There are three grocery stores nearby my place, one is cheap and skimp on style the way I imagine most Soviet supermarkets were like, another pretends to be economical but slams you in the end, and the third is somewhere in the middle of the road and I like that but it’s also a little further away. Today I chose the second one because I needed some powdered sugar and it was the closest by. The Socialist-state one is across the street and when I am feeling frugal I head for there, but it usually means waiting in a long line because the policy is that they never open more than one cash register at a time. It’s always been like that and it’s funny because they have at least three. They never operate them at the same time and it’s funny too because there are plemty of workers moving around. They like to open boxes at that store.
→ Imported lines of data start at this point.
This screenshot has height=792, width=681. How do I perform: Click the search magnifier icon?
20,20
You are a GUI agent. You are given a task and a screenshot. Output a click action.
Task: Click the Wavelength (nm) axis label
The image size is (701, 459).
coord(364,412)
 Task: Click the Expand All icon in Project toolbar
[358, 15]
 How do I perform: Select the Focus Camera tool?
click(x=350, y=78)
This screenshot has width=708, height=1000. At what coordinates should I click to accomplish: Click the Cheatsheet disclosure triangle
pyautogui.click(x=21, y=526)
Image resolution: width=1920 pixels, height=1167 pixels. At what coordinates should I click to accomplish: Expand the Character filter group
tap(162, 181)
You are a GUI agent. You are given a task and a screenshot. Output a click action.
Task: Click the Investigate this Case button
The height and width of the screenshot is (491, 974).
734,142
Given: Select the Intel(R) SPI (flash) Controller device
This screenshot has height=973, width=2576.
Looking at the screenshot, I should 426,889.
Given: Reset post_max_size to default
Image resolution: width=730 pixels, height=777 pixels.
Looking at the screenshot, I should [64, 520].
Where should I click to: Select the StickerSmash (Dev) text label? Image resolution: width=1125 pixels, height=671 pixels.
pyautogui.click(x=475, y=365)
Lots of boxes and that means I have to put up with cashiers who have been ired for their extremely laid-back work technique.
That’s why I chose the other, but I might as well have been in the Socialist-state one because there was a line there as long as the ones I remember for getting gas back in the 1970s. They were dreadful and yet I can’t really explain why that happened. There was an explanation for this line: there were simply too many people trying to buy at the same time, as is usually the case just before lunchtime, and not enough workers to service them. The store has a policy which is written proudly in big letters that the minute more than three people in line they will open another cash register. In the soviet-store from across the street, such a guarantee would provoke a hearty laugh since the only time a new cashier comes in it’s to close the first one, which they do with a chain and a well-articulated “I’m closed”.
On this occasion there were approximately 25 people in line meaning they would have had to open eight registers which, of course, they did not have. Signs of desperation appeared on the faces of the customers and I joined along just enjoy the feeling of being a part of a larger group representing general dissatisfaction. Eventually they activated another but the numbers continued to pile up behind us. My daughter and I were are that point where we could sense we were coming to the end of the road but unsure of when that would exactly occur since the variables such as credit cards, coupons and lost bar codes could prolong the agony. I did a recount and determined another five cashiers would be needed to come to the rescue for the store to comply with its promise but at that moment I would have been satisfied with just one more. That one came, from the far left. A voice called the customers over.
Here’s where solidarity kind of falls apart. I jumped on the offer and headed right for the conveyor belt and we ended up being first in line. In a sense, we cut in line because there were about four others ahead of us who were sliding off to the first two and had entered the point of no return where to give up their positions in the queue would have meant relinquishing their time and effort up until that point. Even though they would have reached their destination earlier, what could be said for their time and devotion?